[REQUIRED WORK] Which of the lines below hold the word "agent"? Pull each of them out.

***** DATASET EXCERPTS

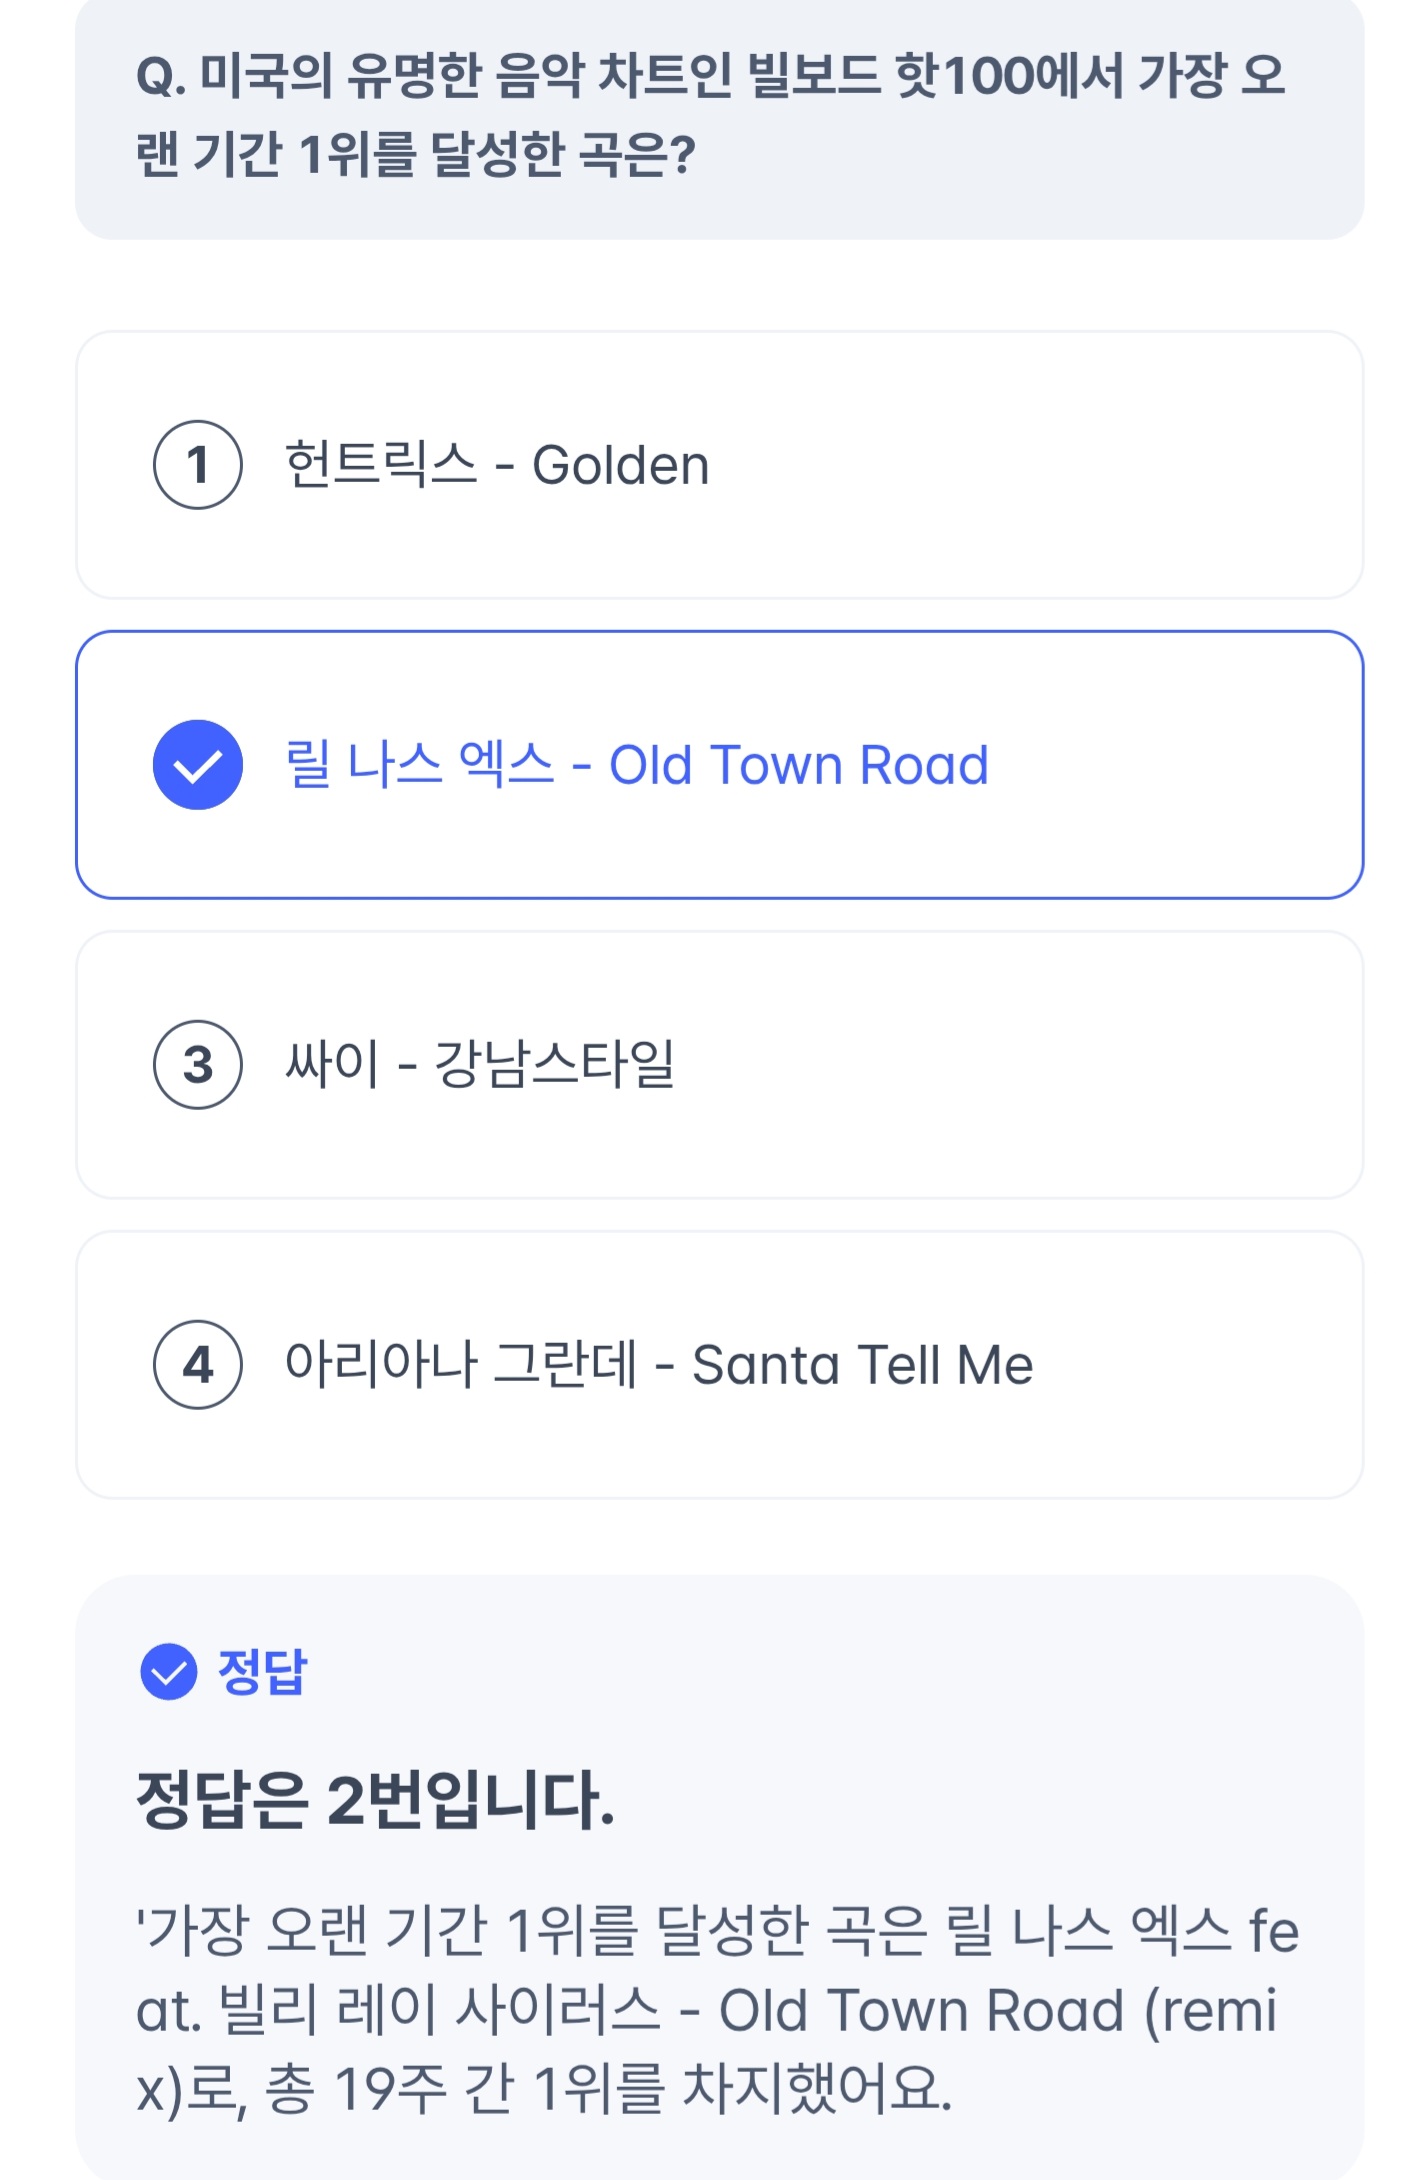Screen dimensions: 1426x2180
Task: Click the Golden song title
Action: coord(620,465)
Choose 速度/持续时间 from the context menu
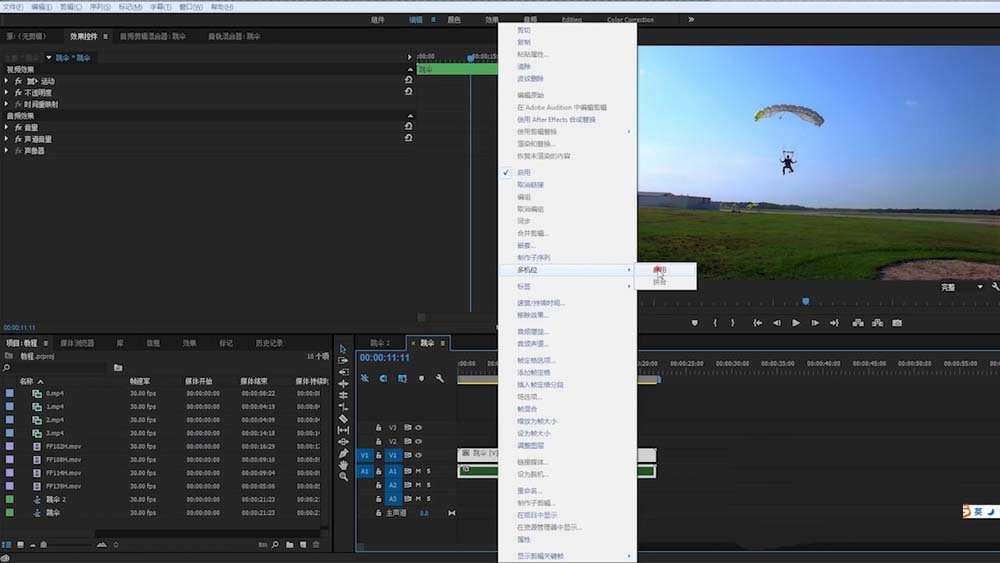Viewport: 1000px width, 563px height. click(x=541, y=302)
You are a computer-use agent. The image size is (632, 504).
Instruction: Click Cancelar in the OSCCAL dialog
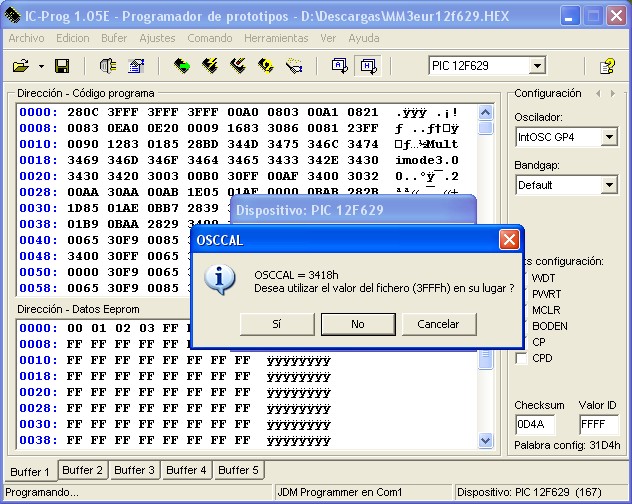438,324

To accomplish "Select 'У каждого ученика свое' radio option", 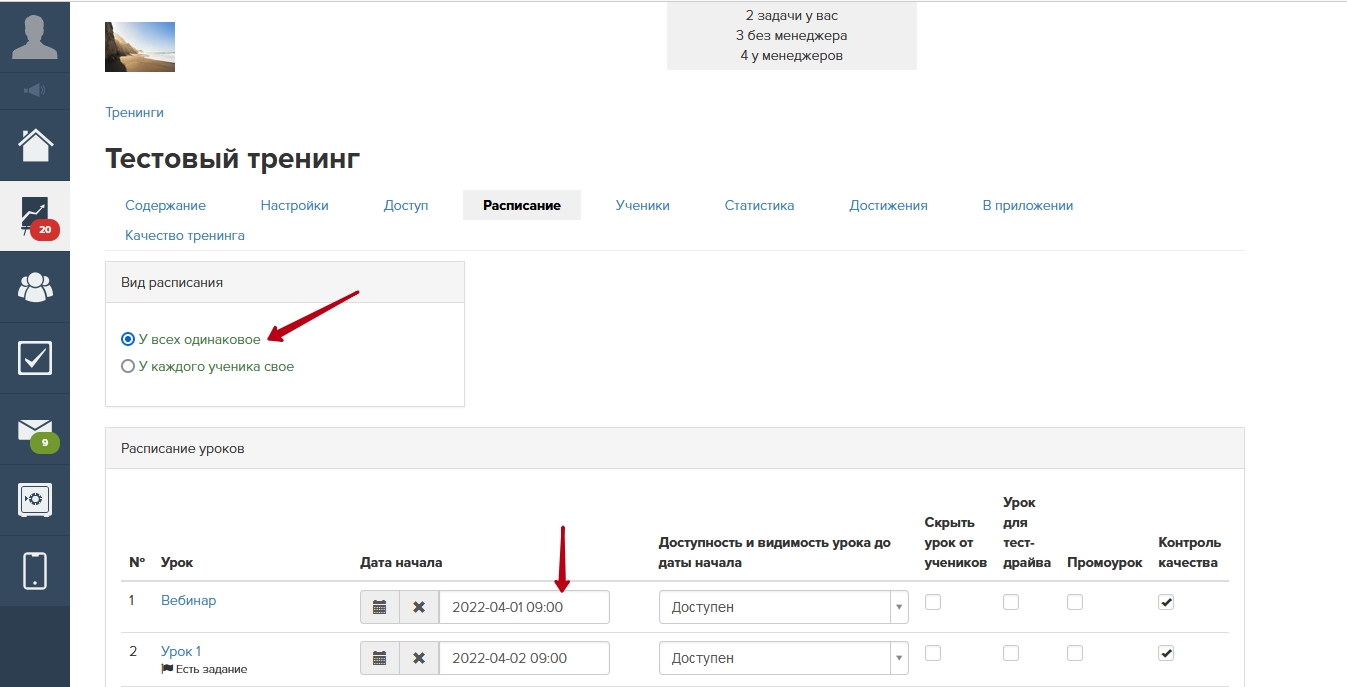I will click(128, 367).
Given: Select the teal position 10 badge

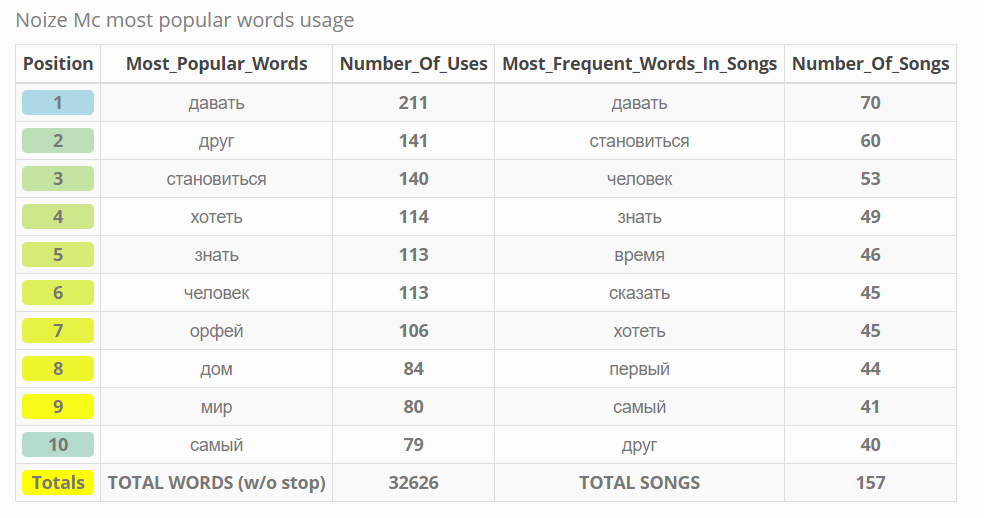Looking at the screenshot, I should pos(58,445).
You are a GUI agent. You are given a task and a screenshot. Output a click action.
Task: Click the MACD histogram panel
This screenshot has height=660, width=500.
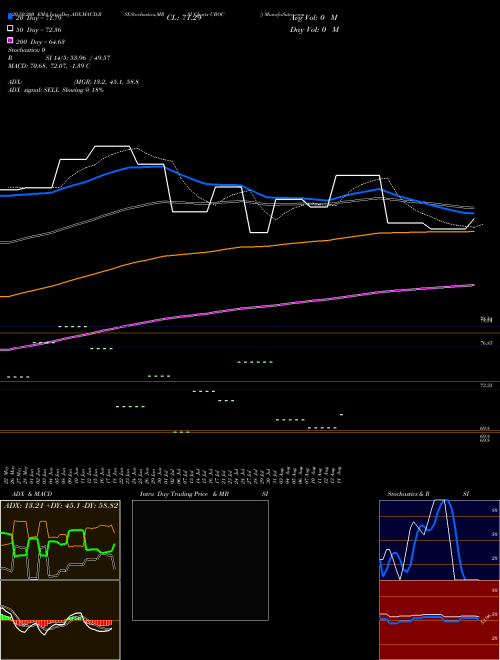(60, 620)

**********

[ANSWER]
You are a computer-use agent. The image size is (632, 504).
You are a GUI agent. You are given a task and a screenshot. Output a click action.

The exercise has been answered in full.